## [What to produce]
Word for word, copy the data that follows and skip its pictures.

## [Supplied material]
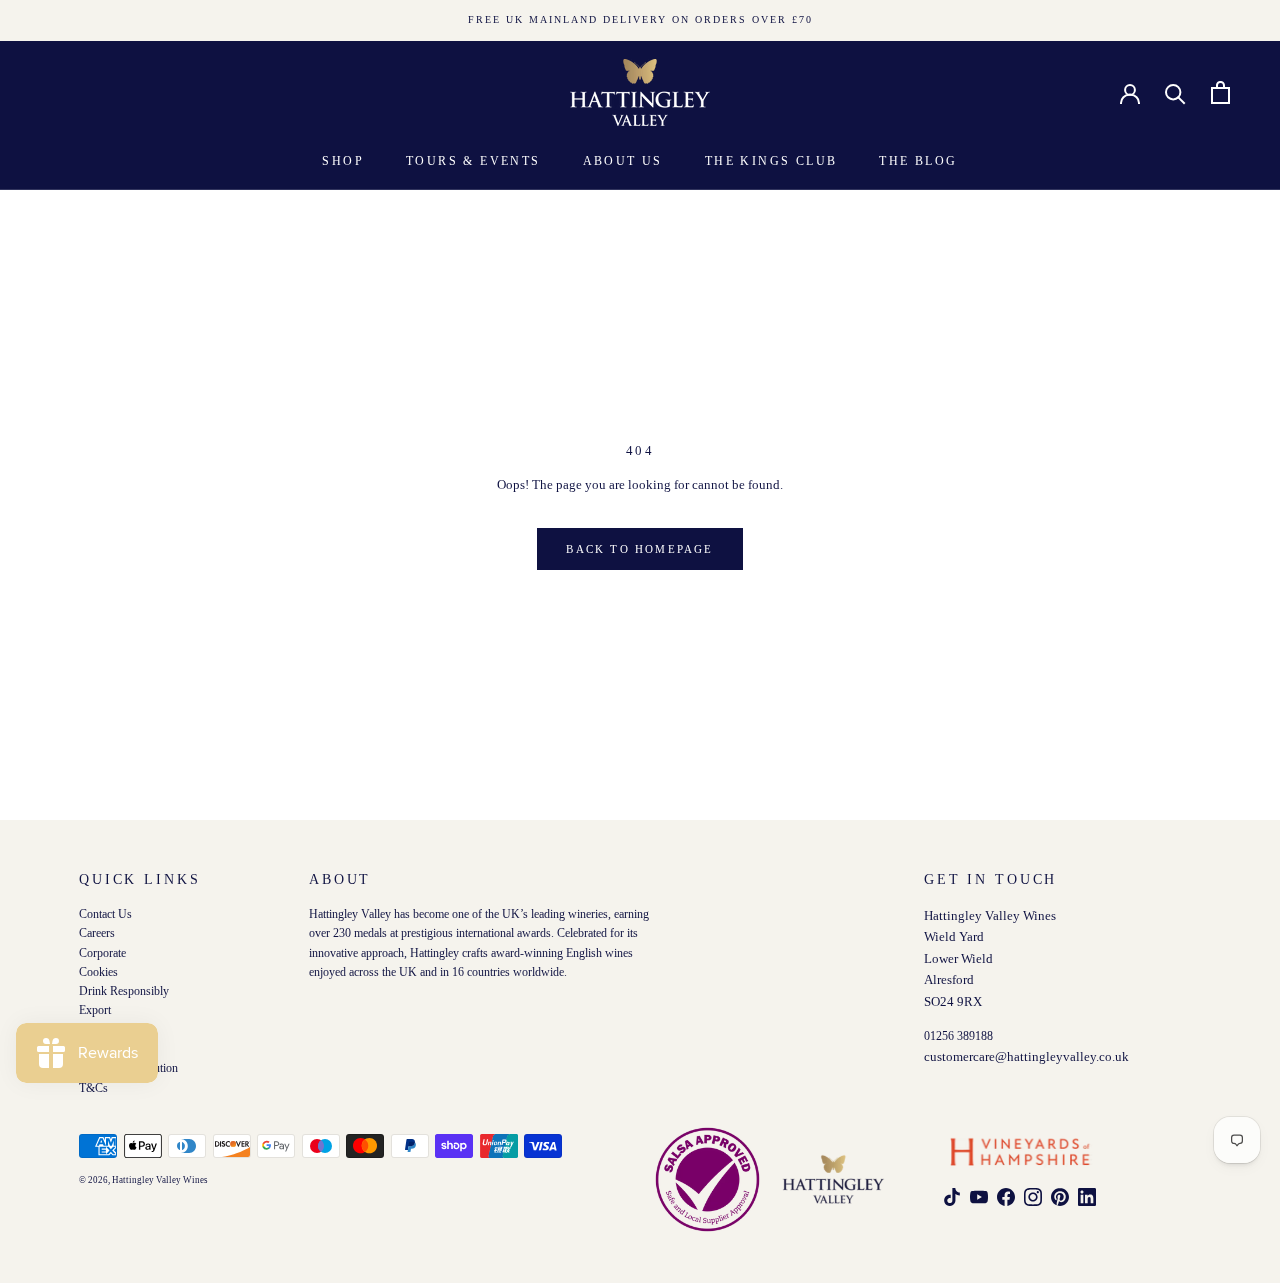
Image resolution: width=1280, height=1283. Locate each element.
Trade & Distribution (128, 1068)
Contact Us (105, 914)
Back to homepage (639, 549)
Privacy (97, 1029)
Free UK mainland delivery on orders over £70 (640, 19)
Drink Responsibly (124, 991)
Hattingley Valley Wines (160, 1180)
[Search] (1175, 92)
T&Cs (93, 1087)
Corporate (102, 952)
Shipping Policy (117, 1049)
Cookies (98, 971)
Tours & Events (473, 161)
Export (95, 1010)
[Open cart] (1220, 92)
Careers (97, 933)
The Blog (918, 161)
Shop (343, 161)
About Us (623, 161)
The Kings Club (771, 161)
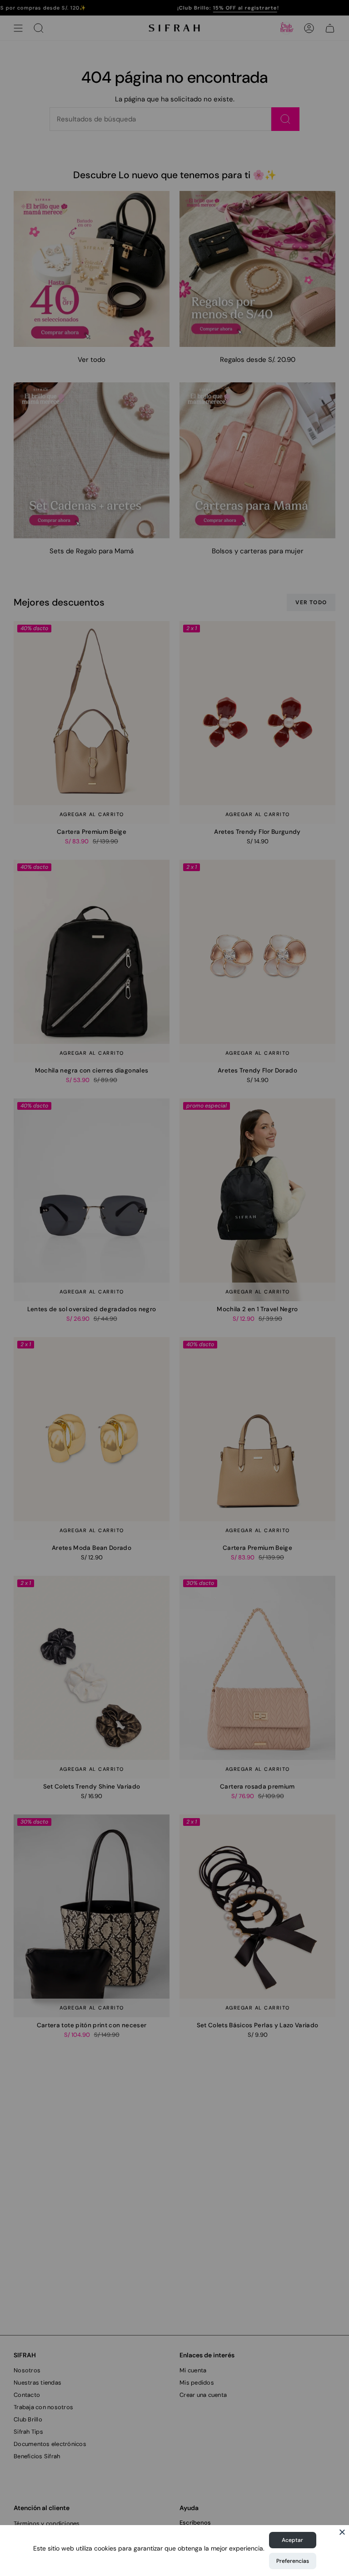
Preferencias (292, 2561)
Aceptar (292, 2540)
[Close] (342, 2532)
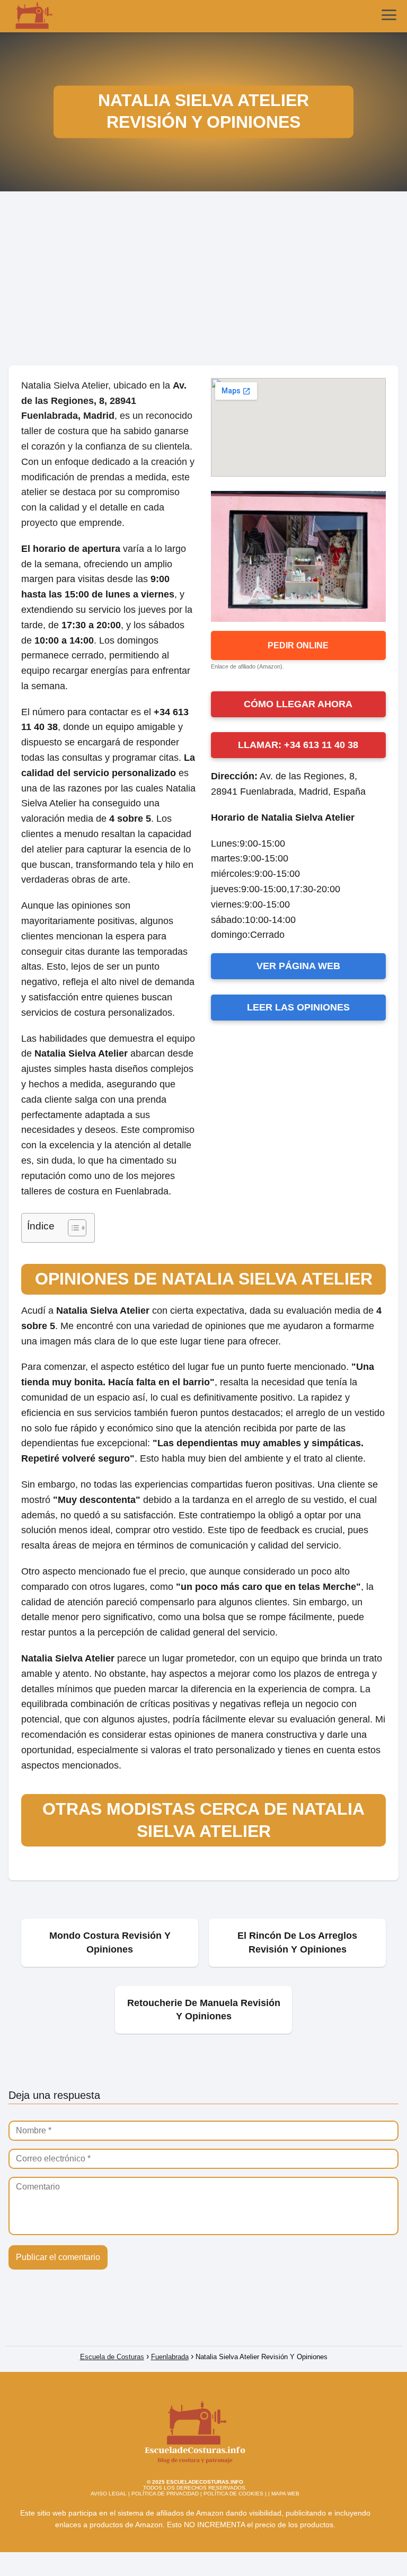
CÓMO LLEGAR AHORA (298, 704)
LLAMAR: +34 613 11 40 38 (298, 745)
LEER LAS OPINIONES (298, 1007)
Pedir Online (298, 645)
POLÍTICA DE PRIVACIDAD (165, 2493)
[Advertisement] (203, 282)
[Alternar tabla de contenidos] (72, 1228)
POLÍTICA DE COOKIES (233, 2493)
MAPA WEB (285, 2493)
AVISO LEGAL (109, 2493)
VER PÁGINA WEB (298, 966)
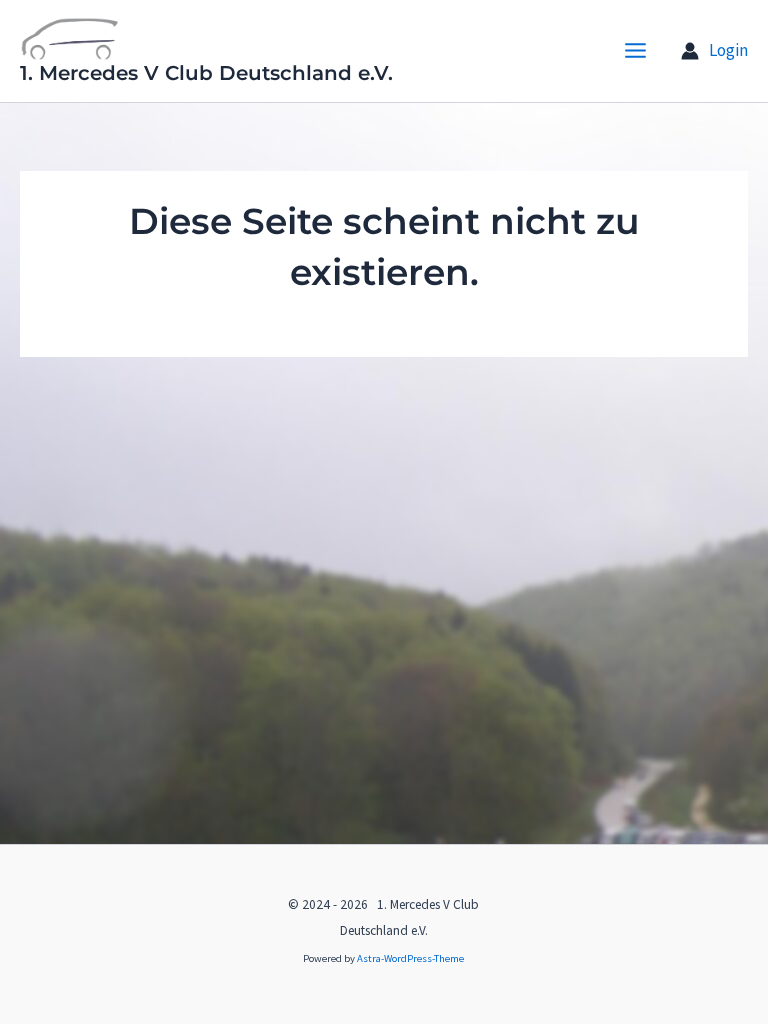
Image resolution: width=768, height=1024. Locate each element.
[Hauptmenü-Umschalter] (636, 51)
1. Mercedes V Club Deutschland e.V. (206, 73)
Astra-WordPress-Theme (410, 958)
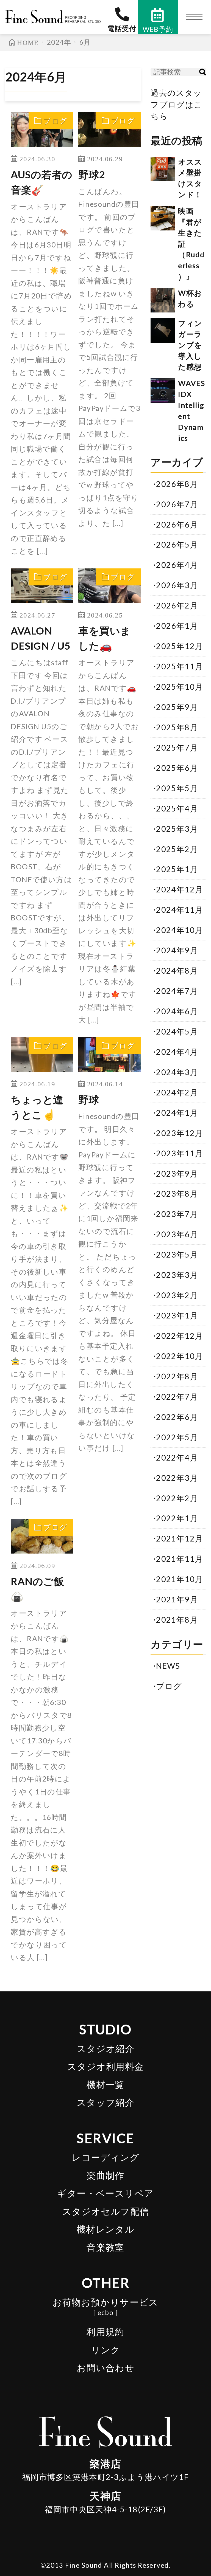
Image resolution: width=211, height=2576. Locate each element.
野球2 (91, 174)
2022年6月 (177, 1417)
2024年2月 (177, 1092)
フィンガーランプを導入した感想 (190, 345)
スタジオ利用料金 (105, 2066)
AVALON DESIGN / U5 (40, 638)
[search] (202, 72)
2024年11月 (179, 909)
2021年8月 (177, 1619)
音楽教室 (105, 2247)
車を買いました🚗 (104, 638)
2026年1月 (177, 625)
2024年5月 (177, 1031)
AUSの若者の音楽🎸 (42, 182)
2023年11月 (179, 1153)
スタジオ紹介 (106, 2048)
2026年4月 (177, 565)
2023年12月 (179, 1133)
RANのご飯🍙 (37, 1588)
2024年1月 (177, 1112)
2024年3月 (177, 1072)
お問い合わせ (106, 2367)
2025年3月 (177, 828)
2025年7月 (177, 747)
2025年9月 (177, 707)
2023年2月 (177, 1295)
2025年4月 (177, 808)
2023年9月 (177, 1173)
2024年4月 (177, 1051)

## [Exercise solution]
Image resolution: width=1280, height=1283. Locate each element.
Trade & Distribution (128, 1068)
Contact Us (105, 914)
Back to homepage (639, 549)
Privacy (97, 1029)
Free UK mainland delivery on orders over £70 (640, 19)
Drink Responsibly (124, 991)
Hattingley Valley Wines (160, 1180)
[Search] (1175, 92)
T&Cs (93, 1087)
Corporate (102, 952)
Shipping Policy (117, 1049)
Cookies (98, 971)
Tours & Events (473, 161)
Export (95, 1010)
[Open cart] (1220, 92)
Careers (97, 933)
The Blog (918, 161)
Shop (343, 161)
About Us (623, 161)
The Kings Club (771, 161)
Preferencias (292, 2561)
Aceptar (292, 2540)
[Close] (342, 2532)
CÓMO LLEGAR AHORA (298, 704)
LLAMAR: +34 613 11 40 38 (298, 745)
LEER LAS OPINIONES (298, 1007)
Pedir Online (298, 645)
POLÍTICA DE PRIVACIDAD (165, 2493)
[Advertisement] (203, 282)
[Alternar tabla de contenidos] (72, 1228)
POLÍTICA DE COOKIES (233, 2493)
MAPA WEB (285, 2493)
AVISO LEGAL (109, 2493)
VER PÁGINA WEB (298, 966)
Image resolution: width=768, height=1024. Locate each element.
[Hauptmenü-Umschalter] (636, 51)
1. Mercedes V Club Deutschland e.V. (206, 73)
Astra-WordPress-Theme (410, 958)
Image resolution: width=211, height=2576. Locate each element.
野球2 (91, 174)
2022年6月 (177, 1417)
2024年2月 (177, 1092)
フィンガーランプを導入した感想 (190, 345)
スタジオ利用料金 (105, 2066)
AVALON DESIGN / U5 (40, 638)
[search] (202, 72)
2024年11月 (179, 909)
2021年8月 (177, 1619)
音楽教室 (105, 2247)
車を買いました🚗 (104, 638)
2026年1月 (177, 625)
2024年5月 (177, 1031)
AUSの若者の音楽🎸 (42, 182)
2023年11月 (179, 1153)
スタジオ紹介 (106, 2048)
2026年4月 (177, 565)
2023年12月 (179, 1133)
RANのご飯🍙 (37, 1588)
2024年1月 (177, 1112)
2024年3月 (177, 1072)
お問い合わせ (106, 2367)
2025年3月 (177, 828)
2025年7月 (177, 747)
2025年9月 (177, 707)
2023年2月 (177, 1295)
2025年4月 (177, 808)
2023年9月 (177, 1173)
2024年4月 (177, 1051)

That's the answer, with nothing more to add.